A negative customer experience is never good. For those purchasing gift vouchers for a loved one, this is doubly so. To help improve the experience that your end customers have in edge-case situations we’ve made the following changes:
- Continuous enterprise-grade synthetic user testing of gift voucher setups to detect issues before users encounter them.
- Real-time enterprise error detection and reporting.
- Dedicated enterprise email delivery system, improving email deliverability and the reporting of failed deliveries.
- On page/voucher checkout feedback and error collection form for end customers.
- Changing the standard payment method to PayPal to credit/debit card via Stripe.
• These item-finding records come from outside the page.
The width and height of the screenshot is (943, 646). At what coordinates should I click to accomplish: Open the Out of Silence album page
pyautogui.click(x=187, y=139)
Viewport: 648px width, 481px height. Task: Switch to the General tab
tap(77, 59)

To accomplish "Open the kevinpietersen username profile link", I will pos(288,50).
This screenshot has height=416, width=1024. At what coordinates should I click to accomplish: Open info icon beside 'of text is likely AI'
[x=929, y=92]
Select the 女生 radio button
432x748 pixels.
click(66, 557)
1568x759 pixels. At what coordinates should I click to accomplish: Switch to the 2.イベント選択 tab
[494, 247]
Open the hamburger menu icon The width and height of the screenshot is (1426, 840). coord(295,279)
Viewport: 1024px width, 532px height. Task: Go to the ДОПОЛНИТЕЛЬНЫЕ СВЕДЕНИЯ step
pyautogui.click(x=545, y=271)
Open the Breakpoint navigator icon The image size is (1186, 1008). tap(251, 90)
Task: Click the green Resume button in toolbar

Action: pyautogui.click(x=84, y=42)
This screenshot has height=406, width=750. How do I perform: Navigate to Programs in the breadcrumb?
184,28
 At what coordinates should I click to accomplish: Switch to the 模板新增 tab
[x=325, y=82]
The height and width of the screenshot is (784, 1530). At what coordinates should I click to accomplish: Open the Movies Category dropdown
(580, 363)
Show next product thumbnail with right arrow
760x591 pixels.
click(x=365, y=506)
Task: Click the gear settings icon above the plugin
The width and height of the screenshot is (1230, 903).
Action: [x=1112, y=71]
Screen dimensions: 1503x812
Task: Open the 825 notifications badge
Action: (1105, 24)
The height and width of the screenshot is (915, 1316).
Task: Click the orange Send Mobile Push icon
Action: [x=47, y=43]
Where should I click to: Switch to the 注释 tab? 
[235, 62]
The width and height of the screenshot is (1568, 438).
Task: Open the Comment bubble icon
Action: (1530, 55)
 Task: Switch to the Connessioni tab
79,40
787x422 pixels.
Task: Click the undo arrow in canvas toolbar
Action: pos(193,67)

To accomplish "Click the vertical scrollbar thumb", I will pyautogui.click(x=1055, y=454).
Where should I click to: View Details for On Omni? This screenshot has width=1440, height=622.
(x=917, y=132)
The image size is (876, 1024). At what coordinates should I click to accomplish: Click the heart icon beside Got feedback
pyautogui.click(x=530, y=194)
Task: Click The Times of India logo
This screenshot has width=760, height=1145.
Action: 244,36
- An automatic follow-up email to customers on checkout completion, allowing for them to raise any issues they encounter.
FAQ
What is synthetic user testing?
Synthetic user testing is the use of scripting to replicate a customer interacting with a website in an organic manner. This is done automatically and at set intervals, typically once every day. In essence, the scripting creates a fake customer who completes the purchase of a voucher from start to finish. This is done in the exact same manner as a real person would. This means when the system fails for any reason, the error will be detected and reported to us.
How is real-time error detection and reporting different from the above synthetic user testing?
The biggest benefit to synthetic user testing is that it replicates a real person’s experience interacting with the website. But this is also its biggest weakness. As it is only concerned with the task that the ‘robot’ is scripted (trained) to complete, if it is able to complete the task, then no error is recorded. This means that it does not make any allowances for visual issues such as a broken layout or an image not displaying.
Real-time error detection supplements the synthetic user testing by monitoring for these other issues that might affect the wider site, the gift voucher functionality specifically or errors that are caused by edge case user behaviour.